La guerre des devises

What are the global implications in case of a currency war?

La guerre des devises

Encore une fois les dirigeants des principaux pays du monde s’inquiètent d’une éventuelle guerres des devises qui gronde dans plusieurs pays. Cette menace plane parce que certains pays dévaluent volontairement leur devise afin d’amener les étrangers à faire affaire chez-eux. Une baisse du taux de change d’un pays donné rend de facto ses exportations moins coûteuses, ce qui augmente la demande pour ses produits et stimule l’emploi chez-eux. De nombreux pays ont recours à cette pratique qui leur procure un avantage concurrentiel. Mais s’ils deviennent trop nombreux à dévaluer leur monnaie, l’avènement d’une “guerre des devises” deviendra bientôt insoutenable. Cette éventualité a récemment été discutée dans le cadre d’une réunion des dirigeants des pays membres du G-7 et du G-20 en prévision du sommet économique qui se tiendra cet automne à Moscou.

Qu’est-ce qu’une guerre de devises?

À l’instar d’une dévaluation compétitive, une guerre de devises consiste à affaiblir volontairement une devise dans le but de stimuler l’économie d’une nation, d’augmenter l’activité commerciale à l’intérieur de ses frontières et de promouvoir la croissance de ses exportations.
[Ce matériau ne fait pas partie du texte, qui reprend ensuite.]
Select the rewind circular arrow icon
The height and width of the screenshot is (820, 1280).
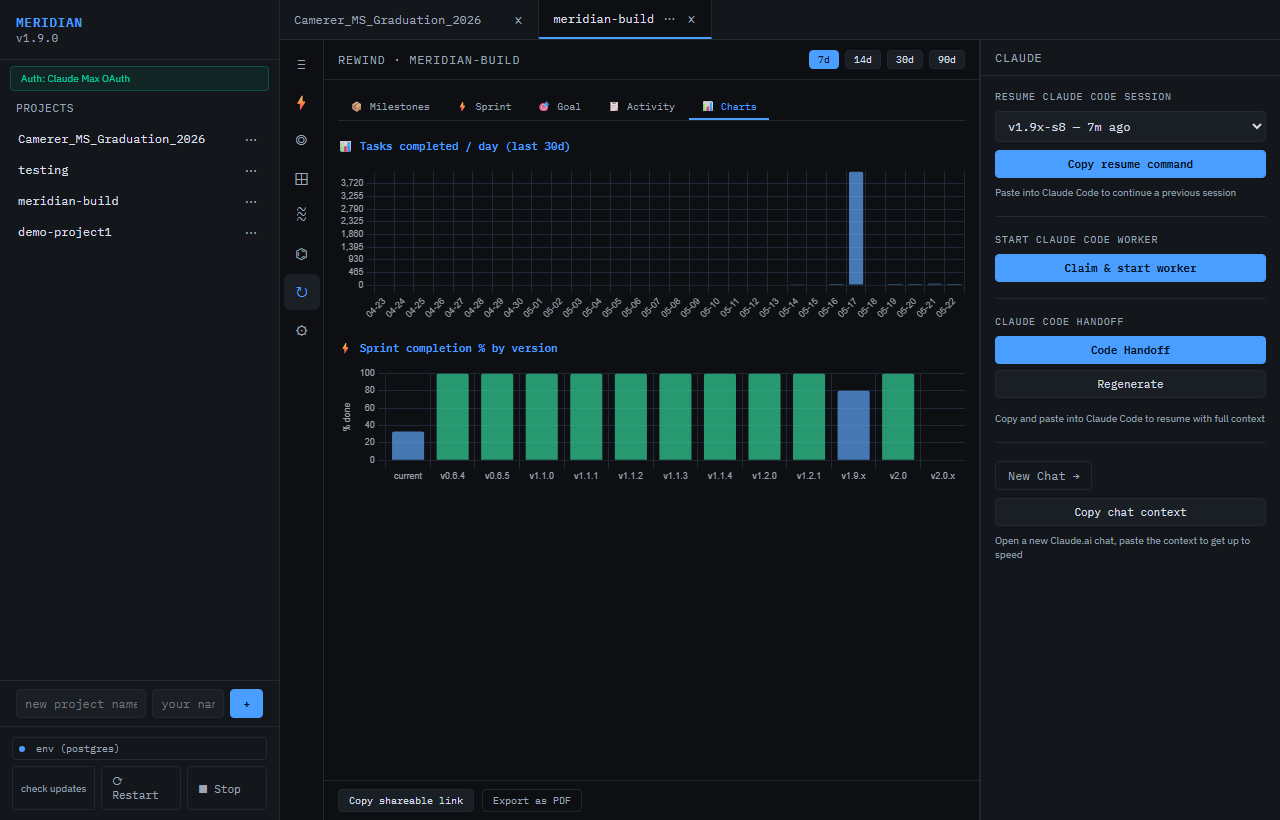(302, 292)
Il s’agit d’une stratégie singulière, puisque une monnaie forte est signe d’une économie saine. Mais le contexte actuel est aussi particulier. La crise économique mondiale entre dans sa cinquième année et de nombreux pays sont désespérés de voir leur activité économique redémarrer.

Comment fonctionne la dévaluation compétitive?
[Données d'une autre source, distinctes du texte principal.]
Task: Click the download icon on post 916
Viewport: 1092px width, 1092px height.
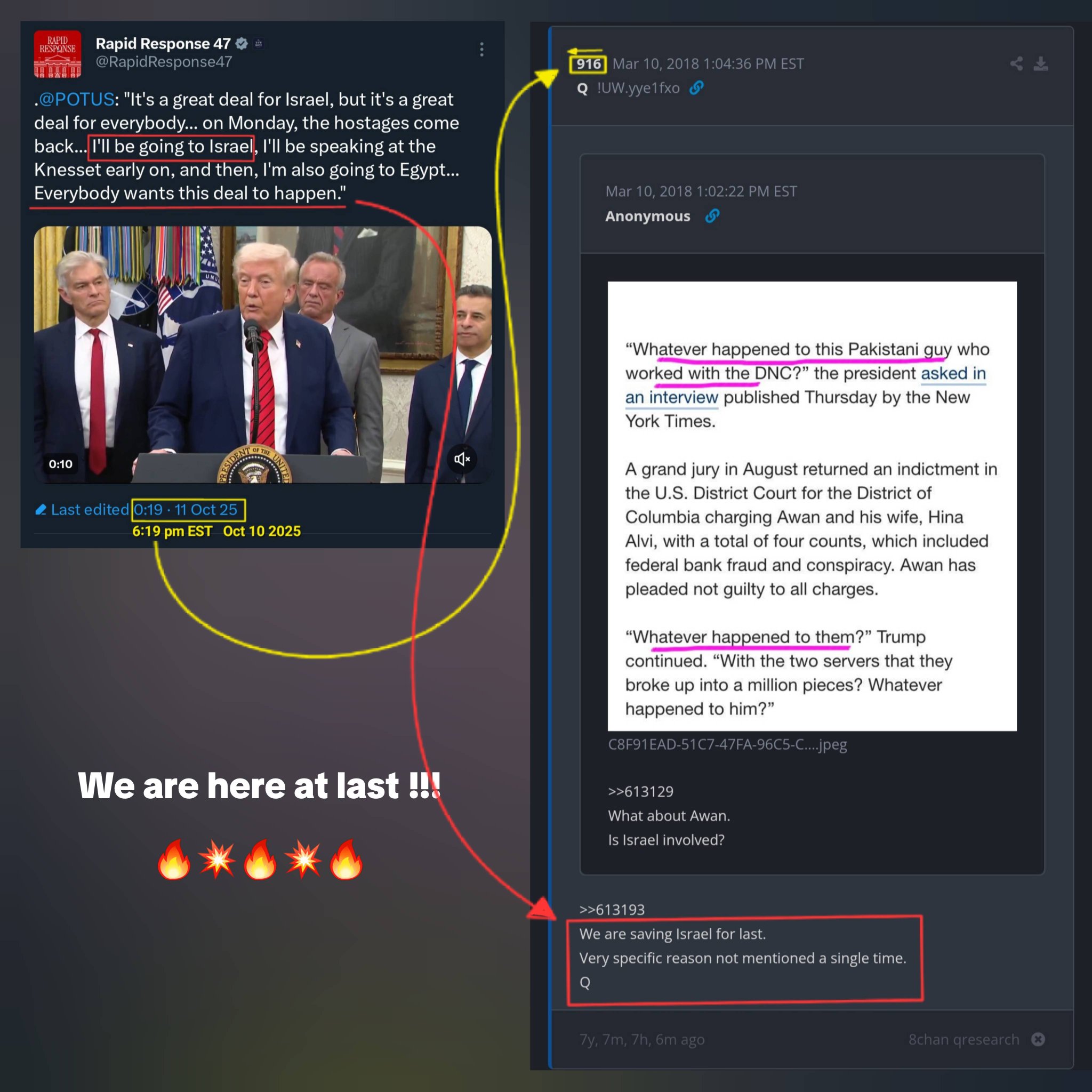Action: tap(1041, 63)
Il existe 3 manières de dévaluer une monnaie. la plus populaire se nomme assouplissement quantitatif et consiste à imprimer plus de billets pour augmenter sa masse monétaire. Une autre méthode consiste à répandre des rumeurs négatives au sujet de sa propre monnaie, ce qui décourage les investisseurs qui auraient pu spéculer sur une éventuelle hausse de sa valeur. Un pays peut aussi vendre sa propre monnaie, ce qui en réduit la valeur marchande.

De quoi s’inquiètent les leaders du G-7?

Dans un communiqué, les dirigeants du G-7 affirment : « Une volatilité excessive et des mouvements désordonnés des taux de change, peuvent avoir des conséquences négatives sur la stabilité économique et financière mondiale. » Cette annonce a été faite en réaction à un geste posé par le Japon, lui-même membre du G-7, qui a récemment adopté une politique qui a eu pour effet de dévaluer sa monnaie. La déclaration souligne également que tout changement de politique devrait se faire de manière à «atteindre nos objectifs nationaux respectifs par l’usage d’instruments nationaux sans cibler les taux de change.” Les marchés financiers ne peuvent fonctionner lorsque les taux de change sont affectés par des politiques nationales.
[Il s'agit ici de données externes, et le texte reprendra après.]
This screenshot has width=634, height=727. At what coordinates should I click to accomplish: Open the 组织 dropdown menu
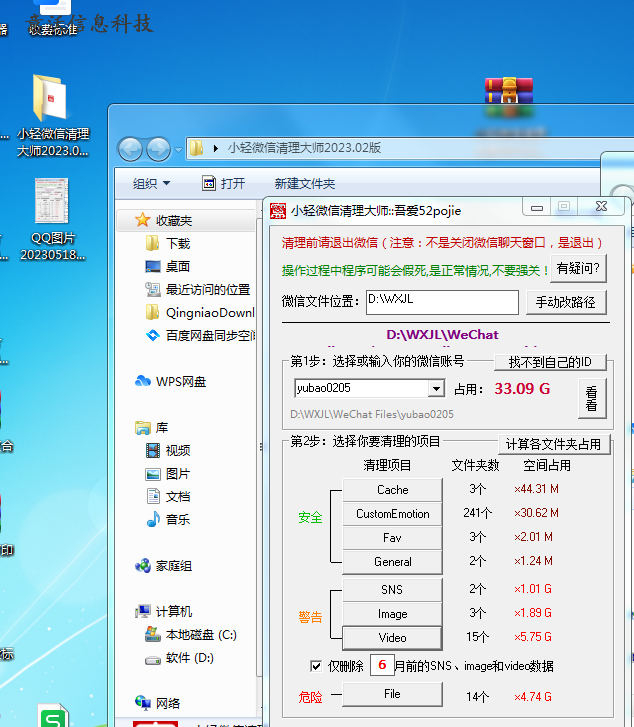click(x=151, y=183)
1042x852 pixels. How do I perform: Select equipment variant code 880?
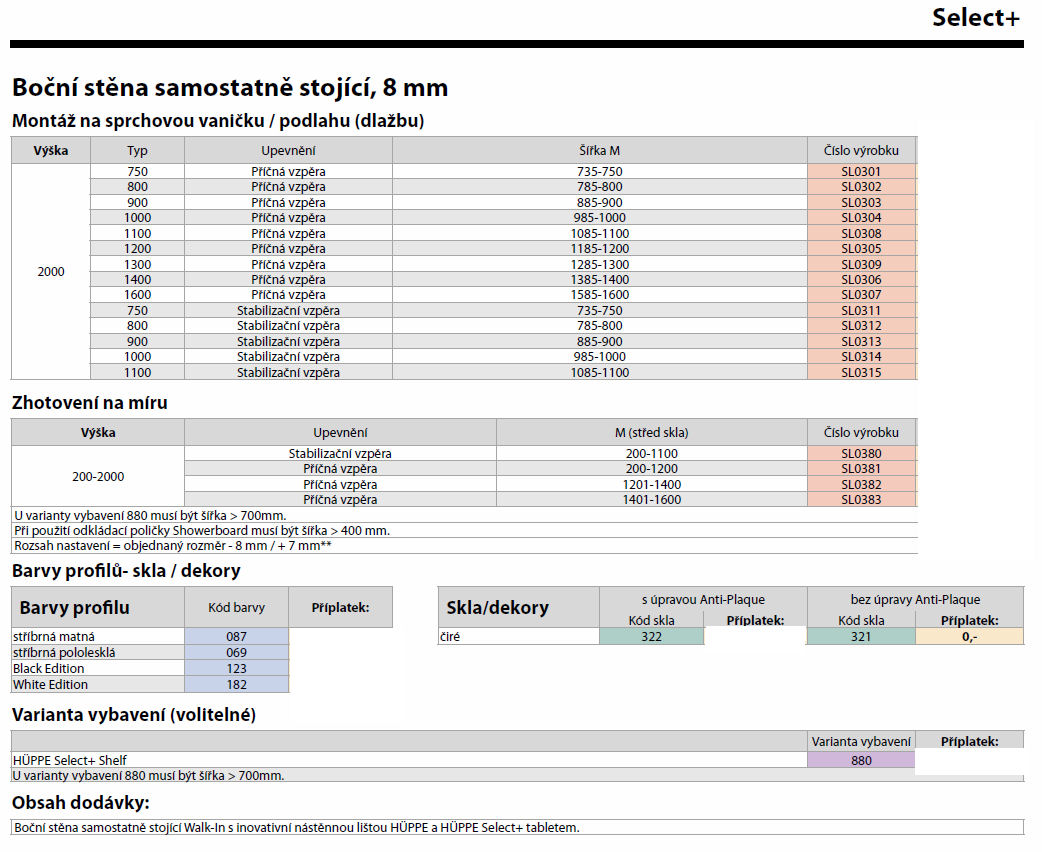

Que promettent les dirigeants?

La déclaration du G-7 stipule également que les politiques budgétaires et monétaires ne doivent pas viser à dévaluer les taux de change. Les dirigeants ont réaffirmer leur engagement traditionnel à laisser les marchés déterminer les taux de change et à se consulter en ce qui concerne les actions à mener sur les marchés des changes. Le Canada est signataire de cet accord. Il s’agit d’un formidable coup de pouce, les exportations canadiennes ont beaucoup souffert de la force du hard au cours des cinq dernières années.

La réaction des marchés

Pour l’instant les pays du G-7 sont sur le pied d’alerte. La déclaration récemment présentée à l’ensemble des pays du G20 a été bien accueillie. Les banques centrales sont d’accord pour que se soient les marchés qui déterminent les taux de change et non les gouvernements. Mais cette harmonie risque d’être de courte durée puisque le G-20 comme le G-7 sont constitués de pays ayant des intérêts, des réalités économiques et des point de vue très différents sur le rôle que devait jouer le gouvernement dans l’économie.

Les pronostiques

Les marchés financiers du monde entier ont réagi au cours des deux dernières semaines, un indication que la position du G-7 et du G-20 ne garantie en rien l’évitement d’une éventuelle guerre des monnaies. Lorsque ces dirigeants se rencontreront de nouveau au sommet du G-7 et du G-20 en septembre il est fort à parier que la manipulation des taux de change et la menace d’une guerre des devises fera partie des discussions.